We expect that the initial phase of this new project will be completed in 2017, with results requiring additional mechanistic investigation to establish findings as reproducible and validated targets.

Dr. Zaher Nahle, SMCI’s chief scientific officer and vice president for research, stated, “This is an important investigation addressing an area of biology in ME/CFS that is still ill defined. And we could not be more excited about our partnership with Drs. Stewart and Narita, who are leading pioneers in this field. It is our hope that this study will reveal signatures and identifiers pointing toward biomarkers and also the molecular basis for the disease and its subgroups. The results from this study will help us to hone or validate our hypotheses. And, what’s more, we will be able to seek new partnerships and assist the work of others by publishing these results alongside our collaborators.”

Ramsay Research Team 5 – The Potential Role of HHV-6 in ME/CFS

December 16, 2016

team-5This study from Dr. Bhupesh Prusty (Julius Maximilian University of Wurzburg) is entitled “HHV-6 Mediated Mitochondrial Modulation and Its Association to ME/CFS.”

While the precise role of pathogens in the development of myalgic encephalomyelitis/chronic fatigue syndrome (ME/CFS) remains mostly uncharacterized, human herpesvirus 6 (HHV-6) is frequently associated with the disease (as well as several other diseases).

Originally, the integration of HHV-6 into human chromosomes in order to achieve latency was thought to be the dead end for the virus.
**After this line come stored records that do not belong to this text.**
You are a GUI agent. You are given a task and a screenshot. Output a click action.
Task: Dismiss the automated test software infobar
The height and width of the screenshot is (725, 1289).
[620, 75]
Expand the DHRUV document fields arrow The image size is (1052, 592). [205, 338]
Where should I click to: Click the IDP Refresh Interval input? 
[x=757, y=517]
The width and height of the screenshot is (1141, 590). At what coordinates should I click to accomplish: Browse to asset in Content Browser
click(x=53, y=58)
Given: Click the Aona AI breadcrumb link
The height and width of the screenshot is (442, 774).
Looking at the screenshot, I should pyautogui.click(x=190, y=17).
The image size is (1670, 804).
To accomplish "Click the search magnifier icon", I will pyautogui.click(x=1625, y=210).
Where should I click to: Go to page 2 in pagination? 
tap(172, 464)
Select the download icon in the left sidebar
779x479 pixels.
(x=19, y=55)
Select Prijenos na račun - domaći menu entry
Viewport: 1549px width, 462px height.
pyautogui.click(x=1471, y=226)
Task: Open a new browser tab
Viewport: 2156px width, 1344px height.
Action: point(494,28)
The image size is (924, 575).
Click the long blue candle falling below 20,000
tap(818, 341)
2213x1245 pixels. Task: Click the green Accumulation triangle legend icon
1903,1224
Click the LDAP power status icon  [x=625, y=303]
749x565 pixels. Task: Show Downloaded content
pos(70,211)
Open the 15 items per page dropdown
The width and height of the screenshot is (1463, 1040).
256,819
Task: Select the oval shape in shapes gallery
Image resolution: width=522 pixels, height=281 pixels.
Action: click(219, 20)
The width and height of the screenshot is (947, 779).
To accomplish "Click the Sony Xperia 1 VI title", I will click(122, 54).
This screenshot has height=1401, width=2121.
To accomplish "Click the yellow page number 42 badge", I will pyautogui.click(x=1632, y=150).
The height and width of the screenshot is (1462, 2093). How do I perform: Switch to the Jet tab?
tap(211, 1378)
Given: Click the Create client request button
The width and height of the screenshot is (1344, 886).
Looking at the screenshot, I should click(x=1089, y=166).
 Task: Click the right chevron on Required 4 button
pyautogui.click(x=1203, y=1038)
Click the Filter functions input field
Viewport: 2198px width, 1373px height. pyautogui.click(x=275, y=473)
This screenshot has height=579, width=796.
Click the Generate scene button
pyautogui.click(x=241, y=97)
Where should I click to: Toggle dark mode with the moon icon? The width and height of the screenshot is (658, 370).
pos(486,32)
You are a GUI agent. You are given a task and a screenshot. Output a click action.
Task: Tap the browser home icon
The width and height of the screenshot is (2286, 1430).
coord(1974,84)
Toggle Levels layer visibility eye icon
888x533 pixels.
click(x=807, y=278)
However, recent publications demonstrate that certain timely triggers like circumstances of immune suppression or the influence of various drugs and/or pathogenic infections can activate this virus.

This study’s preliminary work shows that HHV-6 targets the cell’s energy reserve, the mitochondria, during

both active infection and activation from latency leading to mitochondrial dysfunction—a condition also frequently associated with ME/CFS.

This new study aims to identify the contributing factor from HHV-6 that is directly responsible for the signaling processes leading to host cell mitochondrial changes and link HHV-6 and mitochondrial changes using ME/CFS patient materials. This would further understanding of the root causes of ME/CFS. Molecular mechanisms behind direct association between HHV-6 and human mitochondria have never been studied before.

The anticipated outcome of this pioneering research idea is clarification of a novel, infection-induced mechanism for the onset and/or progression of ME/CFS that will open new targets for drug development.

Noted Dr. Prusty, “Without prior spotlight in the ME/CFS research community, it is extremely difficult to acquire funding to continue our work. Funding from Solve ME/CFS Initiative, which recognizes and promotes young investigators and novel innovative research ideas, came just at the right time, and we greatly appreciate this award.”